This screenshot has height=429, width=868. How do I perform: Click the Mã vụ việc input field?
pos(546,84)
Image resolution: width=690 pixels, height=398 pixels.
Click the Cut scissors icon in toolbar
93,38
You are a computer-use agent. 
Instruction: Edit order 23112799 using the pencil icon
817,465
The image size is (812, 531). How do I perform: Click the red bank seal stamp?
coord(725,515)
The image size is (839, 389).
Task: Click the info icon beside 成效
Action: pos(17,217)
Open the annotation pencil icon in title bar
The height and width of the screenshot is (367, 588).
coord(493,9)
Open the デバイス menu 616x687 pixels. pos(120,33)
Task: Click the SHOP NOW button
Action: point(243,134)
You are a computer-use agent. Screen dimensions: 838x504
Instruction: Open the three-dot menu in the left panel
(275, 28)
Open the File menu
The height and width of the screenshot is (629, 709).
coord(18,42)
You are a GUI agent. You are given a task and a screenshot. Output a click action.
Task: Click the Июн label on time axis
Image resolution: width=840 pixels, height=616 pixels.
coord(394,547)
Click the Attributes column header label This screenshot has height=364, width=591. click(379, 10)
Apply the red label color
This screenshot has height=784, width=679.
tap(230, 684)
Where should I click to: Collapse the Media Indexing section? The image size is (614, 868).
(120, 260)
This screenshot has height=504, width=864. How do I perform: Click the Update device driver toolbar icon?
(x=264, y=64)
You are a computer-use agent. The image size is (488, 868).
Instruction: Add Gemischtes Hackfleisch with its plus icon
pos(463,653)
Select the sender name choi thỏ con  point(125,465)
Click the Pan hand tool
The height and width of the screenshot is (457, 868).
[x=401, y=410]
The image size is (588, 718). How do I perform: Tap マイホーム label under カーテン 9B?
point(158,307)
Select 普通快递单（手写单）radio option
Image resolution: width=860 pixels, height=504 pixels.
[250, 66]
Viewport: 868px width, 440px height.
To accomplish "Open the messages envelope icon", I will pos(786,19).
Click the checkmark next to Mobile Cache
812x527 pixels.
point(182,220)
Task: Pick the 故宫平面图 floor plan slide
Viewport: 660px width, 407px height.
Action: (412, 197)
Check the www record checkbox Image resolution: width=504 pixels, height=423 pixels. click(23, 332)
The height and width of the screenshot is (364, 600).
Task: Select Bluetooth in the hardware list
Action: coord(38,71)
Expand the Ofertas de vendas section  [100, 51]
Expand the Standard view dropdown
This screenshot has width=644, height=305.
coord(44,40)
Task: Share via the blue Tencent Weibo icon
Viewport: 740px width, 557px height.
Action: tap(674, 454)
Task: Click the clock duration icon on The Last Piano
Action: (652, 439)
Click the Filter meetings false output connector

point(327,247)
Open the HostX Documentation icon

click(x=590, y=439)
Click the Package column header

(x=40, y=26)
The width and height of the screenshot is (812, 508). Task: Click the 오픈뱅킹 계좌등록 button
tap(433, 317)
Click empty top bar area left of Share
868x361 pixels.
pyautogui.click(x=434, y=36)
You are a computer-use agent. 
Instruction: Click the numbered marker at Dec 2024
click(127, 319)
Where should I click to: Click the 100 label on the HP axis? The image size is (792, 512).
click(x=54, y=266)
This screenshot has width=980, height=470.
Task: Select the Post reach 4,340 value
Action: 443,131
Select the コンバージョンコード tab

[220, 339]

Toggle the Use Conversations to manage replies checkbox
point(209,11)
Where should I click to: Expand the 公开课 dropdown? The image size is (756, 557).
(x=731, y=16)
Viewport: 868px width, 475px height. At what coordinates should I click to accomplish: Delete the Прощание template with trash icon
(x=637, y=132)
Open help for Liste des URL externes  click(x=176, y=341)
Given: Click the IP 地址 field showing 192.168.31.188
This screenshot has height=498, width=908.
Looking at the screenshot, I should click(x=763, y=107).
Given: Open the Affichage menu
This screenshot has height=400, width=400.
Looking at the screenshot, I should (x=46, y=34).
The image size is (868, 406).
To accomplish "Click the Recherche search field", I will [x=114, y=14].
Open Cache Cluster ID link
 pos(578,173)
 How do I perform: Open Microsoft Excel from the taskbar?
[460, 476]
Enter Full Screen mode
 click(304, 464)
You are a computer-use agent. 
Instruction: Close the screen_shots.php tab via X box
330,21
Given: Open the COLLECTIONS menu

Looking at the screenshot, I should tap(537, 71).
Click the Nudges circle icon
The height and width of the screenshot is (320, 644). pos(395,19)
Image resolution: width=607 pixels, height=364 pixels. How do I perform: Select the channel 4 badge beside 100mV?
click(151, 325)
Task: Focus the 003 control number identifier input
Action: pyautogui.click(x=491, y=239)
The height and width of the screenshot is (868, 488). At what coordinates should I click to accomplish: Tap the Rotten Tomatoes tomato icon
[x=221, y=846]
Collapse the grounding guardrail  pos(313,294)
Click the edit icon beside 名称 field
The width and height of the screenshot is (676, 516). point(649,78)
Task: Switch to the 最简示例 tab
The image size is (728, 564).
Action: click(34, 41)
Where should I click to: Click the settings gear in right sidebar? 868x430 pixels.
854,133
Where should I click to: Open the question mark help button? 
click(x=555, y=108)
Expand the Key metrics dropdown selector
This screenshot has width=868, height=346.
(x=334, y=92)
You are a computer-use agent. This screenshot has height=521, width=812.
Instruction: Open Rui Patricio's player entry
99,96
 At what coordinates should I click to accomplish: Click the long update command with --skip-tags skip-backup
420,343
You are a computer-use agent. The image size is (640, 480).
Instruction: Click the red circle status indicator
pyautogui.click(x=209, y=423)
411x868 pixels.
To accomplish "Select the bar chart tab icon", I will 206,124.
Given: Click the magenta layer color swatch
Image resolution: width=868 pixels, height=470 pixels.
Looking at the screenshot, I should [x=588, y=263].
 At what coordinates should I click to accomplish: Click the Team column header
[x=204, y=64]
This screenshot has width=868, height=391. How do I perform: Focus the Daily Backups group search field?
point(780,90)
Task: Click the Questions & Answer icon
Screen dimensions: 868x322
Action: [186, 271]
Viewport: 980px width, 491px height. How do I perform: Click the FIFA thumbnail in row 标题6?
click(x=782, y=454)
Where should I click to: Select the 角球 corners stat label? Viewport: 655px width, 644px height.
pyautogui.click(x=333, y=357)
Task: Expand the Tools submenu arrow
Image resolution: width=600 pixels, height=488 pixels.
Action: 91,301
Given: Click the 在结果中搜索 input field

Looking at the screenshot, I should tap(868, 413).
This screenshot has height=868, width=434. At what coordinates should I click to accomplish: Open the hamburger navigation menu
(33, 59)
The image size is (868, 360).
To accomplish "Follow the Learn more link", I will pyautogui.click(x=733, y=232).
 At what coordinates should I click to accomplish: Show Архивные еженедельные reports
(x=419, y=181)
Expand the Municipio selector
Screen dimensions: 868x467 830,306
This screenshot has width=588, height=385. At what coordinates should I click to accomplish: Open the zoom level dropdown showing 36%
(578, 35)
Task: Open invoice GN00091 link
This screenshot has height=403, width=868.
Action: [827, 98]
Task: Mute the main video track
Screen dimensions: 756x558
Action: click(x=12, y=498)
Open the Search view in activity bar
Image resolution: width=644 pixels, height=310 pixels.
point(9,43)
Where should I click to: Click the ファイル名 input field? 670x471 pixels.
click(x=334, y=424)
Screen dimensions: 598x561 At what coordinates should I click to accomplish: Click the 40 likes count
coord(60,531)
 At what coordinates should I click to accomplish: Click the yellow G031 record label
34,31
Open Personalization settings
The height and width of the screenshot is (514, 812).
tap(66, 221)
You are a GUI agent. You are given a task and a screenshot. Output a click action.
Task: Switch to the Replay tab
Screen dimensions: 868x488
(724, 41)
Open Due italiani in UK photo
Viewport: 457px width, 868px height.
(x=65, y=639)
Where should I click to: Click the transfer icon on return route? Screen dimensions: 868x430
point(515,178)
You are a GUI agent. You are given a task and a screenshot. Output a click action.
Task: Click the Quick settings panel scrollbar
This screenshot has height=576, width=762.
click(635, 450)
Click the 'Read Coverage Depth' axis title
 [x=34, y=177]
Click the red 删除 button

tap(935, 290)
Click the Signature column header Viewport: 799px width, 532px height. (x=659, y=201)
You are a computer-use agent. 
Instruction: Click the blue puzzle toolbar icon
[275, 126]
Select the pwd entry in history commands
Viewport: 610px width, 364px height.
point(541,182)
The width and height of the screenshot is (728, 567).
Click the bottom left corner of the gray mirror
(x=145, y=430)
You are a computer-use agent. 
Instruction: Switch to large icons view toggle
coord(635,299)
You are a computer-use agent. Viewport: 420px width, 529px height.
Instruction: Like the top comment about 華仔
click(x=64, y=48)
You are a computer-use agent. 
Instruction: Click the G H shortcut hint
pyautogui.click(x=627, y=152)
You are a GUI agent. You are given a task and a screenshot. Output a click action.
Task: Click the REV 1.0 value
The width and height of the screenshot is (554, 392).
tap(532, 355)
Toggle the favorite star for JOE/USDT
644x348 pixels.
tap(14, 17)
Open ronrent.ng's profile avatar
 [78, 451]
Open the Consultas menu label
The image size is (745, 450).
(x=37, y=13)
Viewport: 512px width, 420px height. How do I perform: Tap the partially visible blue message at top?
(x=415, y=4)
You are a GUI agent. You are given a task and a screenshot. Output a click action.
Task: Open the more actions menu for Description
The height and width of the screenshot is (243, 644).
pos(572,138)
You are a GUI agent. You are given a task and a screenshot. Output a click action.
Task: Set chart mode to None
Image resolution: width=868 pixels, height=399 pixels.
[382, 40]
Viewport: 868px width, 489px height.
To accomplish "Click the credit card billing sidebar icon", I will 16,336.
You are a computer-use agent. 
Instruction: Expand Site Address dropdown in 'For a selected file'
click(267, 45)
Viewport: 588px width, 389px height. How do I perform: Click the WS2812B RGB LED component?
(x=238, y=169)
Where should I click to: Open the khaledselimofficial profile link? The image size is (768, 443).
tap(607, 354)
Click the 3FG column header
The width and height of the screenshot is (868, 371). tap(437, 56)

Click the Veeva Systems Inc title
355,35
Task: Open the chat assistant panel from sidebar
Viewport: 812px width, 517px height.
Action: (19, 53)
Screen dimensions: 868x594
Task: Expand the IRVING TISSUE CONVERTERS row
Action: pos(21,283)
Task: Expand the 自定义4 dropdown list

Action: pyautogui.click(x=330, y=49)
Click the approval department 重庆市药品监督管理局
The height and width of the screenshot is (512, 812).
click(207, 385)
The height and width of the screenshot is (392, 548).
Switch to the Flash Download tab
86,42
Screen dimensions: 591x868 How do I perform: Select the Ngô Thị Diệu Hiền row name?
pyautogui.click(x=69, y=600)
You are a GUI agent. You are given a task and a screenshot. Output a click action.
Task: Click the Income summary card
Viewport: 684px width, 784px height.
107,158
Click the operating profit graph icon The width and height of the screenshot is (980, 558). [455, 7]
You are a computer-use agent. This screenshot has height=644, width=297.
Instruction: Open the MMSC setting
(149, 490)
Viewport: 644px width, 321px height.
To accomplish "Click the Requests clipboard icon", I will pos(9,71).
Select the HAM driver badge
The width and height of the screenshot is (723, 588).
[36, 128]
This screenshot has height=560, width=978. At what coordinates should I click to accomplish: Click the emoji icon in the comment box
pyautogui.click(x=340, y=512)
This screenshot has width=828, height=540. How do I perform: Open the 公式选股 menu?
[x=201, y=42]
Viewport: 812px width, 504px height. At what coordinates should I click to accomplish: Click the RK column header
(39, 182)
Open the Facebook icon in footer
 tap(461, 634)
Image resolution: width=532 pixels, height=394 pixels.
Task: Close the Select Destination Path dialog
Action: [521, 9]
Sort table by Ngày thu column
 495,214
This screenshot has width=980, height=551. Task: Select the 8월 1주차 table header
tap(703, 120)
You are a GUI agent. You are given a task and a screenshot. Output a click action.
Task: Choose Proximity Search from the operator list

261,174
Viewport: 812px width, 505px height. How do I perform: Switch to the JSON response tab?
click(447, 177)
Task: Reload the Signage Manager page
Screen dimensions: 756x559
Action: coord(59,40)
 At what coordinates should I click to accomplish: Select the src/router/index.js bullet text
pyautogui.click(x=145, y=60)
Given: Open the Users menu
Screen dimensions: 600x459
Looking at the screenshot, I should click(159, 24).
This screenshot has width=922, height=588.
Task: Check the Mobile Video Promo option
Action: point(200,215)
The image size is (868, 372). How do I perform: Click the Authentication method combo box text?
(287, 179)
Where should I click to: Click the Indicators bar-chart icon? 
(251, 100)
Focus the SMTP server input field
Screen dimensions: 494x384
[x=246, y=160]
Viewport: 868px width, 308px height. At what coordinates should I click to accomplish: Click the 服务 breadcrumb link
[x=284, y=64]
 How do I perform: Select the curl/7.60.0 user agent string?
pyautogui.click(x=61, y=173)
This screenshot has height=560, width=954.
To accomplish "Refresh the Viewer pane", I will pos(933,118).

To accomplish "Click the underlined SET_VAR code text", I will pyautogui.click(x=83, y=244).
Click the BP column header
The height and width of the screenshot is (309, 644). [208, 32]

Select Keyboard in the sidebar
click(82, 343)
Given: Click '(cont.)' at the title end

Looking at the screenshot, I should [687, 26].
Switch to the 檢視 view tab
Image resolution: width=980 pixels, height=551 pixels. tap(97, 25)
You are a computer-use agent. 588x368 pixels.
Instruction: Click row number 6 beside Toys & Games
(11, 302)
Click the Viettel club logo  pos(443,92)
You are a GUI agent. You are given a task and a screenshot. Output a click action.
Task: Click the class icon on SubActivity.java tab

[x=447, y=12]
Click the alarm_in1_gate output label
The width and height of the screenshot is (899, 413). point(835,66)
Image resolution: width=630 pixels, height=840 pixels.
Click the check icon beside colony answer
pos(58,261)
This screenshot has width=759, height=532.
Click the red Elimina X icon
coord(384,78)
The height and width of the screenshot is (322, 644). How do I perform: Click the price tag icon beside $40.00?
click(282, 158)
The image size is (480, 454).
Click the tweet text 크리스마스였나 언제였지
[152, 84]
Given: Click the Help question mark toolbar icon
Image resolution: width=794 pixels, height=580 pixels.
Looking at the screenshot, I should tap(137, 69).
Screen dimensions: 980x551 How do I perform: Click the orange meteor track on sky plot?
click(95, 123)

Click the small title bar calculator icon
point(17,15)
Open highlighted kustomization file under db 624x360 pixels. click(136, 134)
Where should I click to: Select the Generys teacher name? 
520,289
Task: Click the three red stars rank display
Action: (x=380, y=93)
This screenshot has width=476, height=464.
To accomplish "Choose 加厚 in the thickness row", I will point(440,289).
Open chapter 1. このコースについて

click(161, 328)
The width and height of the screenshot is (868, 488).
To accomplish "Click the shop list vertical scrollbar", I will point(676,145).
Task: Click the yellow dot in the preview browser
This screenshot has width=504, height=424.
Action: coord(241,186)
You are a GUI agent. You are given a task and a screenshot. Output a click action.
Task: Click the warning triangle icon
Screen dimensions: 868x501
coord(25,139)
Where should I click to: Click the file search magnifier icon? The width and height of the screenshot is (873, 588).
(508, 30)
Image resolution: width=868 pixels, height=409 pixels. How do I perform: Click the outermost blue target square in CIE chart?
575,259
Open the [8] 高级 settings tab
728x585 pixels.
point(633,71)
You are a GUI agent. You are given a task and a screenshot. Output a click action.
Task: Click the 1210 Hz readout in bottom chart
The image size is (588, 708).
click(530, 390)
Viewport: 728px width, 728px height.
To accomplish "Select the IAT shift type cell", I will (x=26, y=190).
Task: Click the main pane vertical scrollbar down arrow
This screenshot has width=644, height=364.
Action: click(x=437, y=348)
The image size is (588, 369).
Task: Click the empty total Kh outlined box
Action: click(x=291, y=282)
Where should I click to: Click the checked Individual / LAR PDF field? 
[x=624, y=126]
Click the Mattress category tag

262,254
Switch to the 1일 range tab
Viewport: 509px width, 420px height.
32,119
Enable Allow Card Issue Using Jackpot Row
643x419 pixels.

····················

The task: In the records above, find the lines holding "main". Copy each one.

Answer space:
Task: Mute the main video track
Task: Click the main pane vertical scrollbar down arrow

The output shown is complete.